Session cochair Dr. Graham Colditz said the new NHANES III analysis is consistent with an earlier report from the Nurses’ Health Study (Obstet.Gynecol. 2009;113:1027-37), which showed increased mortality from coronary heart disease and stroke in participants who underwent bilateral oophorectomy. Moreover, this risk was increased most dramatically in nurses with oophorectomy at a young age.

But there is an important and potentially worrisome difference between the Nurses’ Health Study population and women who undergo prophylactic bilateral oophorectomy today, he added. Enrollment in the Nurses’ Health Study began in the mid-1970s, and 70% of participants had a BMI below 25 kg/m2.

"Many of us can barely remember the days when the majority of U.S. women had a BMI less than 25 kg/m2; we’ve now shifted to where 70% are over 25 kg/m2," noted Dr. Colditz, professor of surgery at Washington University in St. Louis.

If the new NHANES III analysis is indeed correct and adiposity accentuates the adverse cardiovascular impact of bilateral oophorectomy performed at a young age, then the ongoing obesity epidemic spells trouble for the strategy of prophylactic oophorectomy for the prevention of breast and ovarian cancer.

"Are women really thinking about their overall mortality risk when they decide about prophylactic oophorectomy, or are they focusing on breast cancer mortality and disease-free survival?" he asked.

Dr. Carol J. Fabian commented that Dr. McCarthy’s study dovetails nicely with an earlier Mayo Clinic report (Lancet Oncol. 2006;7:821-8) showing that women who underwent oophorectomy before age 45 not only had a dramatic increase in cardiovascular mortality, they also had increased rates of Parkinson’s disease and self-reported cognitive deficits.
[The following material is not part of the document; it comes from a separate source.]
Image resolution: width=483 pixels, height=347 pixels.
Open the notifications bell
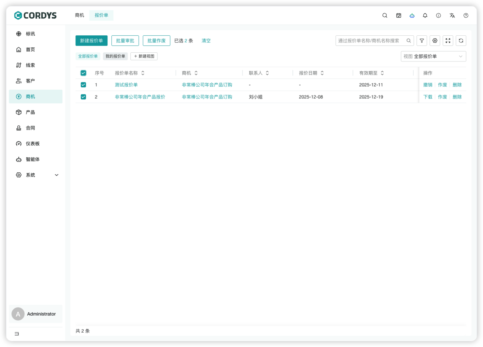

The good news: All of these increased risks were negated by hormone therapy with estrogen alone, which was an option because many of these women underwent hysterectomy at the time of oophorectomy, she said.

"It’s a really important point: If we’re going to perform oophorectomy on these very high-risk women at a very young age, there are going to be more cardiovascular outcomes, and we have to really think hard about how to prevent these," noted Dr. Fabian of the University of Kansas Cancer Center in Kansas City.